A federal judge in Tennessee has refused to reduce a $1,073,261 award of damages to a Whirlpool plant worker who was subjected to an extremely hostile work environment based on her sex and race -- an environment that ultimately led to her suffer a physical assault in the workplace. The woman was seriously and permanently injured in the attack, which the judge found Whirlpool did nothing to prevent.
According to the EEOC, which brought the case in concert with the victim, the woman worked at the now-defunct Whirlpool plant in La Vergne, Tennessee. A white male co-worker subjected her to egregious racial and sexual harassment for two months before he physically attacked her. She had reported the escalating harassment to Whirlpool management, who took no effective steps to stop it.
The woman suffered devastating physical injuries and severe emotional distress from the incident, which will prevent her from ever working again. During the four-day trial in 2009, the court heard evidence showing that the exceedingly hostile work environment Whirlpool's management allowed to persist constituted employment discrimination and was responsible for the woman's injuries and permanent disability.
In December 2009, the court awarded the woman $773,261 in back pay and front pay (past lost wages and future lost earnings), as well as $300,000 to compensate her for her injuries.
"This woman was victimized by serious, ongoing abuse, and was severely and permanently damaged as a result," said Faye Williams, a regional attorney for the EEOC. "A sizeable amount of damages was called for, and we are pleased that the judge agreed."
Should a woman who became permanently disabled from work after an attack at work be denied her lost earnings because the employer closed down?

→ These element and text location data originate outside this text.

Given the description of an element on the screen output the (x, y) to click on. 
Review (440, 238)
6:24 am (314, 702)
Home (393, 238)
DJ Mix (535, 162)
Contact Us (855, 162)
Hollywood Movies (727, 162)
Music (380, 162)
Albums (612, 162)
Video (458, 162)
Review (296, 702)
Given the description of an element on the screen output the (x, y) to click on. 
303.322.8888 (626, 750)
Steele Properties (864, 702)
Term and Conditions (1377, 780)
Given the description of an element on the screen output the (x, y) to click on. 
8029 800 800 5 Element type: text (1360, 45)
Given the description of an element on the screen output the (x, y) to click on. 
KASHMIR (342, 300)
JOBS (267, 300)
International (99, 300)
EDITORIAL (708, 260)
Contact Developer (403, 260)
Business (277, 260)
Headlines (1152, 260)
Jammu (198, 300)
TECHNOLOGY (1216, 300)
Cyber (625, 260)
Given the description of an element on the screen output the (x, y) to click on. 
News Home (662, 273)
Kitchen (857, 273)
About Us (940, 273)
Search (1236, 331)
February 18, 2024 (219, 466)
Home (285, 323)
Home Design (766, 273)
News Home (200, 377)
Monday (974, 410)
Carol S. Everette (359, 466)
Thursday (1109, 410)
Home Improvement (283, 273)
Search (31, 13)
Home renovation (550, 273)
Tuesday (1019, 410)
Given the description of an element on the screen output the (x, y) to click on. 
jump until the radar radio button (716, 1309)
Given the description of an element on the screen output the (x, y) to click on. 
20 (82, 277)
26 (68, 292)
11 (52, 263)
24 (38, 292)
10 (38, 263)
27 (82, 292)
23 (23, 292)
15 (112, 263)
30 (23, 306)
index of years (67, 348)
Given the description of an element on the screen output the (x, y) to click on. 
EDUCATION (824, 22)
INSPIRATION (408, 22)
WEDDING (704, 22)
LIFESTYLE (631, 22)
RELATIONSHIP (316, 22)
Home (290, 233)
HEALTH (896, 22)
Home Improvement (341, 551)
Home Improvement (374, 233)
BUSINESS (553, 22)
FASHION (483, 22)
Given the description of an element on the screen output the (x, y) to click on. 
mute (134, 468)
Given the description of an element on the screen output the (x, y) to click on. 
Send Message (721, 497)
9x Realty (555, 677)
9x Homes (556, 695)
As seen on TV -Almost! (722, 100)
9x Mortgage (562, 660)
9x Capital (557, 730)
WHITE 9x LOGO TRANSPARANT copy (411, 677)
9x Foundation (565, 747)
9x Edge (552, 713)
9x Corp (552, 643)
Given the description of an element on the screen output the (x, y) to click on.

In January of this year, Whirlpool filed a petition with the court asking for those damages to be reduced. Whirlpool claimed, among other things, that the victim should not have received so much in back and front pay because the La Vergne plant had subsequently closed and she would have lost her job anyway.
U.S. District Court Judge John T. Nixon disagreed. Courts have wide discretion in granting compensation to victims of unlawful employment discrimination, he said, in order to make the victims whole. Therefore, the court "declines to find that failing to so cut off the award of front pay to Freeman constitutes a clear error of law or manifest injustice."